The Cider House Rules is a 1985 novel by John Irving. It has been adapted into a film and a stage play. The two central protagonists are Homer Wells, an orphan, and Dr. Wilbur Larch, who directs the orphanage in which Homer grows up.

From Homer's point of view, this is a coming-of-age story. After a childhood spent "being of use" as a medical assistant to Dr. Larch, Homer follows the classical Platonic arc from erotic love through love of family to love of civitas. This arc begins when Homer decides to leave the orphanage with Candy Kendall and her boyfriend Wally Worthington, a young couple who work at the Worthington family apple orchard. Wally leaves to fight in World War II, but his plane is shot down over Burma.

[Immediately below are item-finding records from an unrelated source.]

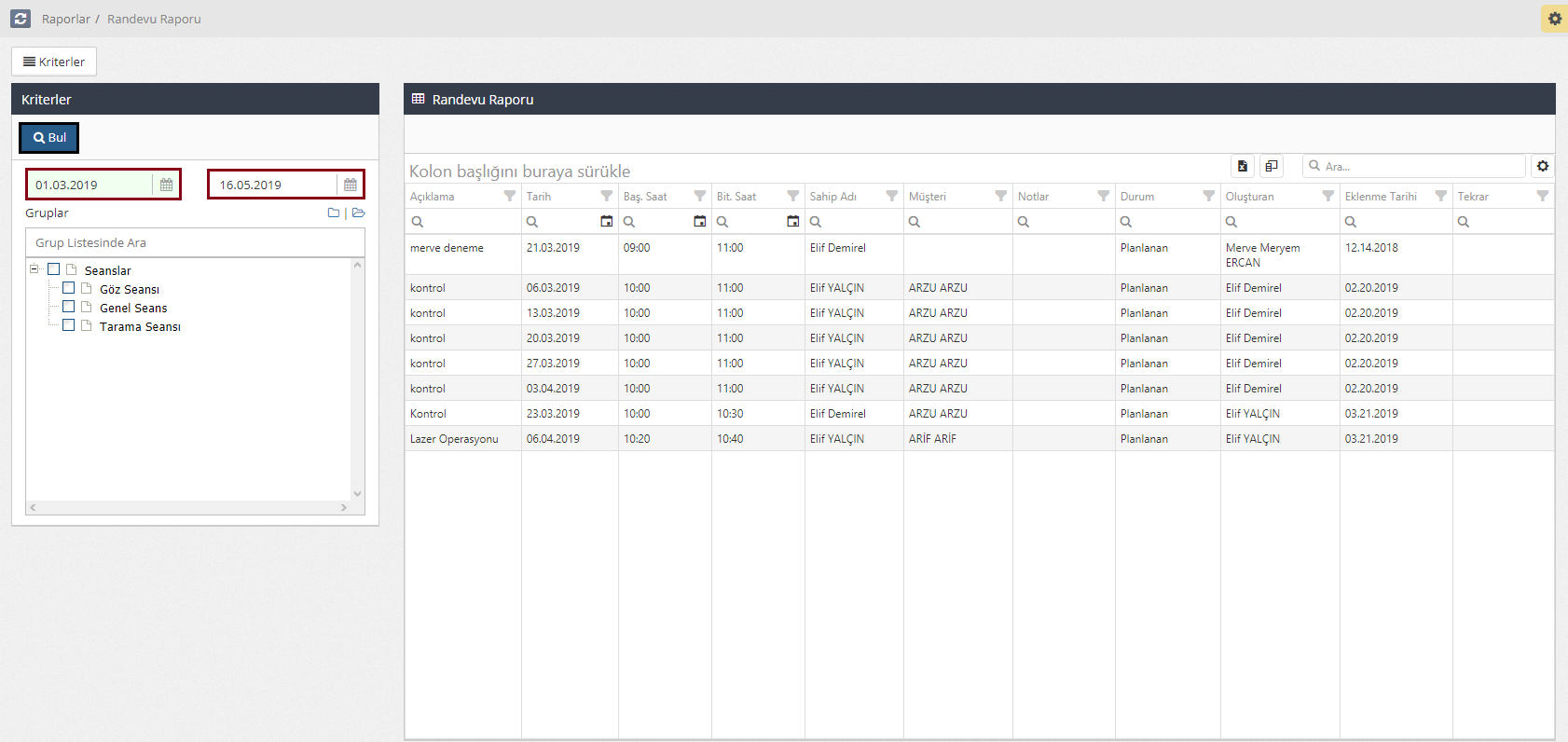Expand all groups with open folder icon
The image size is (1568, 742).
click(358, 213)
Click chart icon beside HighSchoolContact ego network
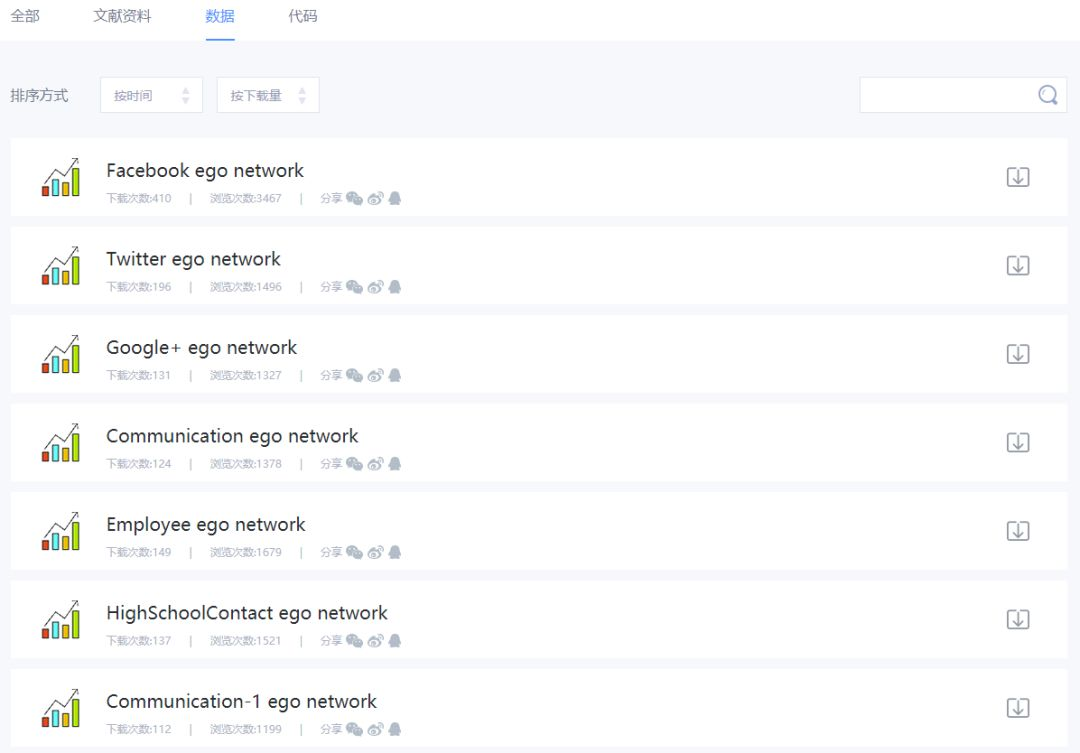Screen dimensions: 1080x753 tap(61, 619)
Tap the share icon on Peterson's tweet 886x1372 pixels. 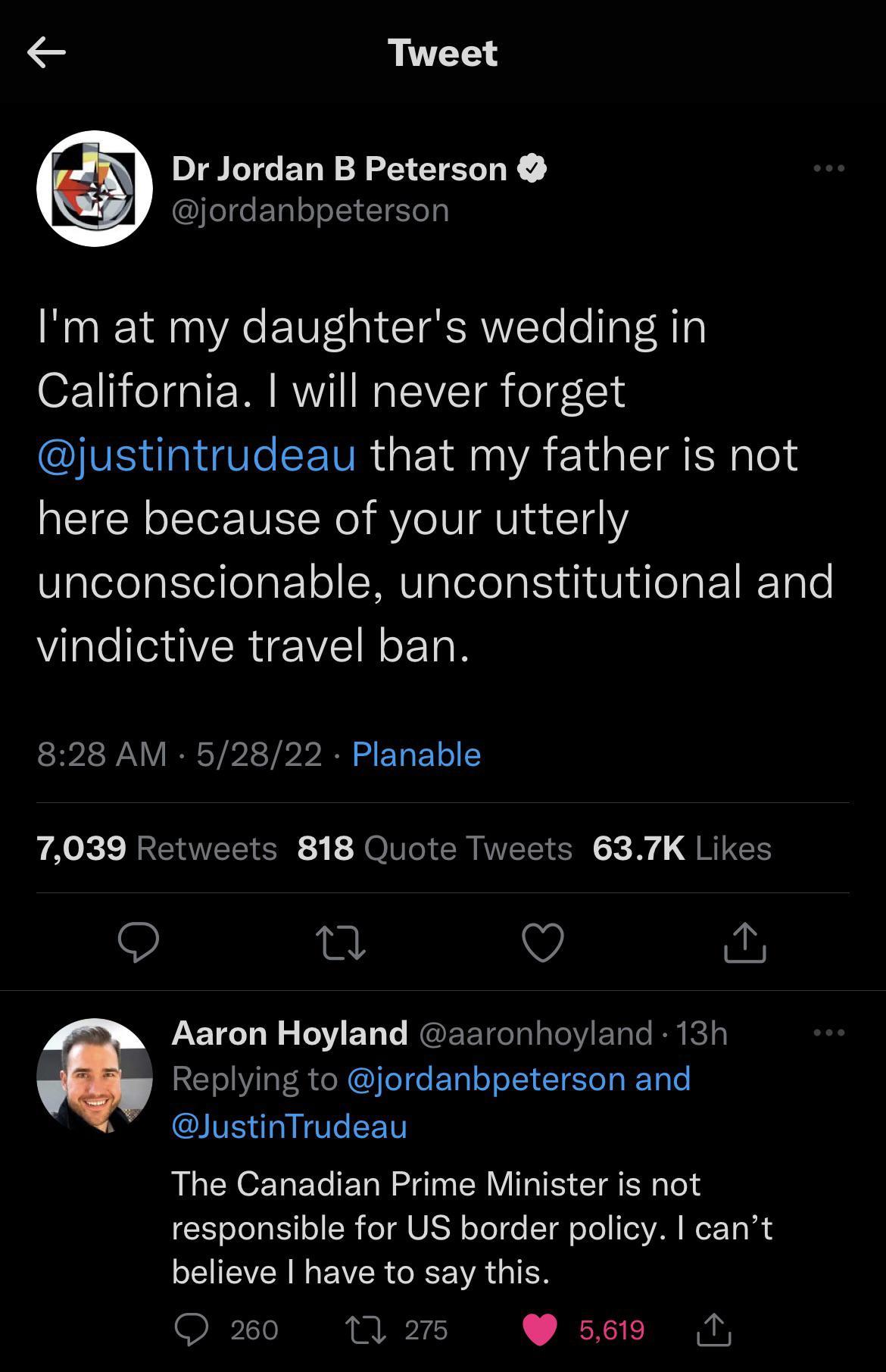click(745, 944)
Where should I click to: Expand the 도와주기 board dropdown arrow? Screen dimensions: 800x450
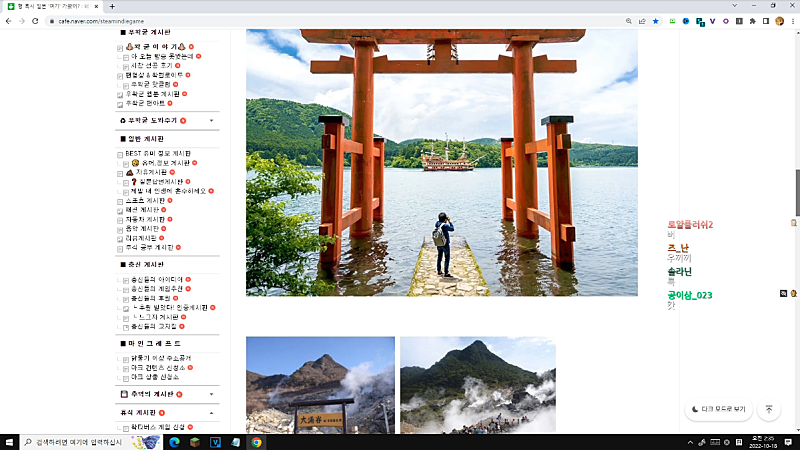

Believing Wally to be dead, Homer and Candy have an affair and Candy subsequently becomes pregnant. Candy secretly gives birth to a boy named Angel at the orphanage, and he becomes the first child to go home with its mother. Subsequently, Wally is found alive, and so Candy and Homer return home. They lie to the family about Angel's parentage, claiming that Homer decided to adopt him. Wally and Candy marry shortly afterwards, but Candy and Homer maintain a secret affair that lasts some 15 years.

In contrast, Wilbur Larch's coming-of-age, told in flashbacks, in a sense follows the Platonic arc in reverse. After a traumatic misadventure with a prostitute as a young man, Wilbur turns his back on sex and on love, choosing instead to serve the community by helping women with unwanted pregnancies give birth and then keeping the babies in an orphanage. He makes a point of maintaining an emotional distance from the orphans, so that they can more easily make the transition into an adoptive family, but when it becomes clear that Homer is going to spend his entire childhood at the orphanage, Wilbur trains the orphan as a doctor and then comes to love him almost against his will.


Wilbur's and Homer's lives are complicated by the fact that the former is also secretly an abortionist at a time when abortion is illegal. He believes that he is doing the world a service because "one way the poor can help themselves would be to be in control of the size of their families." He comes to this work reluctantly, but is driven by seeing the horrors of back-alley operations. When Homer learns about this secret, he considers it evil, which leads to some angry interchanges between Homer and Wilbur.

Many years later, when Angel is a teenager, he makes friends with Rose Rose, the daughter of a migrant worker at the apple orchard, who becomes pregnant with her father's child, and Homer performs an abortion on her. Homer decides to return to the orphanage after the death of Dr. Larch, and works as the new director. This is the culminating love-of-civitas step in Homer's life. Homer and Candy eventually tell Angel that they are his biological parents.


The novel also follows a sub-plot of Melony, who grew up alongside Homer in the orphanage. She was Homer's first girlfriend in a relationship of circumstances. She eventually becomes an electrician and takes a female lover, Lorna.